◆ **Items from a dataset**
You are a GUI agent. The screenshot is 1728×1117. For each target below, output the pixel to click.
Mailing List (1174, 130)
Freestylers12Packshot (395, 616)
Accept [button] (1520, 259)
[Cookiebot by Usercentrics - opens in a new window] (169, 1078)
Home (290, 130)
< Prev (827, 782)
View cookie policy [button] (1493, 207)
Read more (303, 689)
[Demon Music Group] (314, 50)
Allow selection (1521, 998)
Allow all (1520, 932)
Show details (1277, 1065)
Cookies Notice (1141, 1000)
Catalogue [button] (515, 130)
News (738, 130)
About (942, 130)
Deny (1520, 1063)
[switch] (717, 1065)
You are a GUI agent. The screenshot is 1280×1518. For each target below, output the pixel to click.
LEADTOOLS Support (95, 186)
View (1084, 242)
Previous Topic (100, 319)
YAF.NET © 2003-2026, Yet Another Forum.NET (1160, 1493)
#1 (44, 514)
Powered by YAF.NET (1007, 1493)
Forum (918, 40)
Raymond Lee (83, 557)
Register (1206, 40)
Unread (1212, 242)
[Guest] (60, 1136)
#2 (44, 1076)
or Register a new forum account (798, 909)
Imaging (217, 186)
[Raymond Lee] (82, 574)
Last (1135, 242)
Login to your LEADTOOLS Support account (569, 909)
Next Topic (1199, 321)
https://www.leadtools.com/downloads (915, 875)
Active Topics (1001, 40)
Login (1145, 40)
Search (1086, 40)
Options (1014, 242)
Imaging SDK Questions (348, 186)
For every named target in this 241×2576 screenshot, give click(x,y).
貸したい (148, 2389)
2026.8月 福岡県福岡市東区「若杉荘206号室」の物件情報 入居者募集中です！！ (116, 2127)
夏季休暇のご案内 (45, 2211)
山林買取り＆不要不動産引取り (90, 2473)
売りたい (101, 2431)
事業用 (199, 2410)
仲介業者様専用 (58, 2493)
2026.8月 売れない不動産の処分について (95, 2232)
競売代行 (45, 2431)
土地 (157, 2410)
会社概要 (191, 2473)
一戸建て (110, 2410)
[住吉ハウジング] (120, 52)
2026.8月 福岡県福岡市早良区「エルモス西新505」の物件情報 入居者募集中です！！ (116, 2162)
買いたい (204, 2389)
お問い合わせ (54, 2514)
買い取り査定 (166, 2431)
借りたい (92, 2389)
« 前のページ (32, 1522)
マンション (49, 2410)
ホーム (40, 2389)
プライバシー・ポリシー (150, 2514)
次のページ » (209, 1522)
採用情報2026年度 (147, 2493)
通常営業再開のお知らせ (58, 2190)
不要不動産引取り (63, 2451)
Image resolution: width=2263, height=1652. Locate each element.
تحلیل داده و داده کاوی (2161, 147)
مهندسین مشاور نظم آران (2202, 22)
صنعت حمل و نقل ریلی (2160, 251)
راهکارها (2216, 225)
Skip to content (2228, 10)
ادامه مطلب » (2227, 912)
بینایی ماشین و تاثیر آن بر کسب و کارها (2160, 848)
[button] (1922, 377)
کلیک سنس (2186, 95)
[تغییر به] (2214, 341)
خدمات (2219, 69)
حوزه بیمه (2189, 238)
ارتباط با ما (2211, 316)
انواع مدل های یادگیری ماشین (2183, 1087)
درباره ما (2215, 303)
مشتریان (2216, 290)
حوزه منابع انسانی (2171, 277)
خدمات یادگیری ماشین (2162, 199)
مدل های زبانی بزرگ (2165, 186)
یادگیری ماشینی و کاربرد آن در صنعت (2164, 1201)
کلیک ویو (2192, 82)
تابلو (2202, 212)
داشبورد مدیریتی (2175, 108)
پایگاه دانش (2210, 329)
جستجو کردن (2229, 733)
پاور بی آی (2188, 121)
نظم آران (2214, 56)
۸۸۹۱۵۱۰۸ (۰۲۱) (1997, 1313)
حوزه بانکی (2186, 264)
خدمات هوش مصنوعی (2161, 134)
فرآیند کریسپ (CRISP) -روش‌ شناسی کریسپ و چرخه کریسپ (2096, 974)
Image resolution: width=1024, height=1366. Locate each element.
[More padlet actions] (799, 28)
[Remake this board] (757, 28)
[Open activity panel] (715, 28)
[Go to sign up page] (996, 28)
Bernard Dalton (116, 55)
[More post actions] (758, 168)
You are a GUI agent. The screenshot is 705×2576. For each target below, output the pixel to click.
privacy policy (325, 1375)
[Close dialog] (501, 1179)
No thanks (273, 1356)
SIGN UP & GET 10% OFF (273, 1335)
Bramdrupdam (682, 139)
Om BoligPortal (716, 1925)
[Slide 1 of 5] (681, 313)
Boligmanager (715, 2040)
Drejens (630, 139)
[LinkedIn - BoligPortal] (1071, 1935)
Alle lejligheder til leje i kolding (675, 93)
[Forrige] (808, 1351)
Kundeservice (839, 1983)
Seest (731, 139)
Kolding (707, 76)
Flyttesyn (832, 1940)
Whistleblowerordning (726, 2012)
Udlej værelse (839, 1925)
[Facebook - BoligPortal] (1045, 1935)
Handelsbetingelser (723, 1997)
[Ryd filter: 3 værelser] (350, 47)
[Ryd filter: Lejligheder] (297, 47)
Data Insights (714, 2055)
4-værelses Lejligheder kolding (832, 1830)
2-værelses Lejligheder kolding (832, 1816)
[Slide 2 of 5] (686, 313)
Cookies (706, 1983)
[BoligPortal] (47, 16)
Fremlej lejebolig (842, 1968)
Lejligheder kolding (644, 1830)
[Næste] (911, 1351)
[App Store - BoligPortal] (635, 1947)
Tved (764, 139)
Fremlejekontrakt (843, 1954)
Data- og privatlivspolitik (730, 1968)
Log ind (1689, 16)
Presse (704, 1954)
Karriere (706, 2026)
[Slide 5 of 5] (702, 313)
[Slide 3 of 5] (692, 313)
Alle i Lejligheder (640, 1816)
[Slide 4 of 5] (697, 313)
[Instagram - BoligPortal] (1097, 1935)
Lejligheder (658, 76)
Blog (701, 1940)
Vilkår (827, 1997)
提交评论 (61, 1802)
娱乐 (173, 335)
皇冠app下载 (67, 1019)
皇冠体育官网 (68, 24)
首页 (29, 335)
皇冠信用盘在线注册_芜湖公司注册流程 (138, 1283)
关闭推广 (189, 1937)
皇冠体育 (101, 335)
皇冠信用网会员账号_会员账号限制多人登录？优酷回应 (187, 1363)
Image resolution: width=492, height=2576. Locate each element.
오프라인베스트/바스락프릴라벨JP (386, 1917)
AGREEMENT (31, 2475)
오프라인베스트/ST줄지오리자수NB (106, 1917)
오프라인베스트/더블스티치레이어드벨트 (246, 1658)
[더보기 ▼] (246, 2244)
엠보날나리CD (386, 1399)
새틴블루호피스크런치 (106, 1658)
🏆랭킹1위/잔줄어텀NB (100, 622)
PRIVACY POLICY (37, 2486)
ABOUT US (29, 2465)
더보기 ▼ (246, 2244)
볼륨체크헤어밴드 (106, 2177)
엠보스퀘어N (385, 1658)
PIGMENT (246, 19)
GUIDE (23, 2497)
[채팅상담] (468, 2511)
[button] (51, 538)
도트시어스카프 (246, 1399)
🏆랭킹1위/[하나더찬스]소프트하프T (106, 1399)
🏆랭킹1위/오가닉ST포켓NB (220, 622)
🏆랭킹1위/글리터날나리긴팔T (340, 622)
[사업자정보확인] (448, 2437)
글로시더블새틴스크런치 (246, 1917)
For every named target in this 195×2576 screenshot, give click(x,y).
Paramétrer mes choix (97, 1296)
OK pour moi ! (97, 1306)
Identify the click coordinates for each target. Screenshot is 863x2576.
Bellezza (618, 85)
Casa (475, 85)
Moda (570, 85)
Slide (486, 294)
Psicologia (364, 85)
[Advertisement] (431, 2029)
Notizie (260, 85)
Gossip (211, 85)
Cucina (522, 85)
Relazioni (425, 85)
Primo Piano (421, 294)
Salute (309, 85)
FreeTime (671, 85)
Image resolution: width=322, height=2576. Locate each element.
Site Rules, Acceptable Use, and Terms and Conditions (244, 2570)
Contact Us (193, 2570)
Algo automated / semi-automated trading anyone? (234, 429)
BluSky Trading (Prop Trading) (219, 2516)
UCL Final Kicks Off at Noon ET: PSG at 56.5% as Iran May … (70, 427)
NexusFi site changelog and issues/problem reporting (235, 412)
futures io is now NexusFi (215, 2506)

◆ **Directions**
Your answer must be the lines above from the one containing "[Slide 2 of 5] (686, 313)" to the one containing "BluSky Trading (Prop Trading) (219, 2516)", both included, restated word for word.

◆ **Answer below**
[Slide 2 of 5] (686, 313)
Cookies (706, 1983)
[BoligPortal] (47, 16)
Fremlej lejebolig (842, 1968)
Lejligheder kolding (644, 1830)
[Næste] (911, 1351)
[App Store - BoligPortal] (635, 1947)
Tved (764, 139)
Fremlejekontrakt (843, 1954)
Data- og privatlivspolitik (730, 1968)
Log ind (1689, 16)
Presse (704, 1954)
Karriere (706, 2026)
[Slide 5 of 5] (702, 313)
[Slide 3 of 5] (692, 313)
Alle i Lejligheder (640, 1816)
[Slide 4 of 5] (697, 313)
[Instagram - BoligPortal] (1097, 1935)
Lejligheder (658, 76)
Blog (701, 1940)
Vilkår (827, 1997)
提交评论 (61, 1802)
娱乐 (173, 335)
皇冠app下载 (67, 1019)
皇冠体育官网 (68, 24)
首页 (29, 335)
皇冠信用盘在线注册_芜湖公司注册流程 (138, 1283)
关闭推广 (189, 1937)
皇冠体育 (101, 335)
皇冠信用网会员账号_会员账号限制多人登录？优酷回应 (187, 1363)
Image resolution: width=492, height=2576. Locate each element.
오프라인베스트/바스락프릴라벨JP (386, 1917)
AGREEMENT (31, 2475)
오프라인베스트/ST줄지오리자수NB (106, 1917)
오프라인베스트/더블스티치레이어드벨트 (246, 1658)
[더보기 ▼] (246, 2244)
엠보날나리CD (386, 1399)
새틴블루호피스크런치 (106, 1658)
🏆랭킹1위/잔줄어텀NB (100, 622)
PRIVACY POLICY (37, 2486)
ABOUT US (29, 2465)
더보기 ▼ (246, 2244)
볼륨체크헤어밴드 (106, 2177)
엠보스퀘어N (385, 1658)
PIGMENT (246, 19)
GUIDE (23, 2497)
[채팅상담] (468, 2511)
[button] (51, 538)
도트시어스카프 (246, 1399)
🏆랭킹1위/[하나더찬스]소프트하프T (106, 1399)
🏆랭킹1위/오가닉ST포켓NB (220, 622)
🏆랭킹1위/글리터날나리긴팔T (340, 622)
[사업자정보확인] (448, 2437)
글로시더블새틴스크런치 (246, 1917)
For every named target in this 195×2576 screenshot, give click(x,y).
Paramétrer mes choix (97, 1296)
OK pour moi ! (97, 1306)
Identify the click coordinates for each target. Screenshot is 863x2576.
Bellezza (618, 85)
Casa (475, 85)
Moda (570, 85)
Slide (486, 294)
Psicologia (364, 85)
[Advertisement] (431, 2029)
Notizie (260, 85)
Gossip (211, 85)
Cucina (522, 85)
Relazioni (425, 85)
Primo Piano (421, 294)
Salute (309, 85)
FreeTime (671, 85)
Image resolution: width=322, height=2576. Locate each element.
Site Rules, Acceptable Use, and Terms and Conditions (244, 2570)
Contact Us (193, 2570)
Algo automated / semi-automated trading anyone? (234, 429)
BluSky Trading (Prop Trading) (219, 2516)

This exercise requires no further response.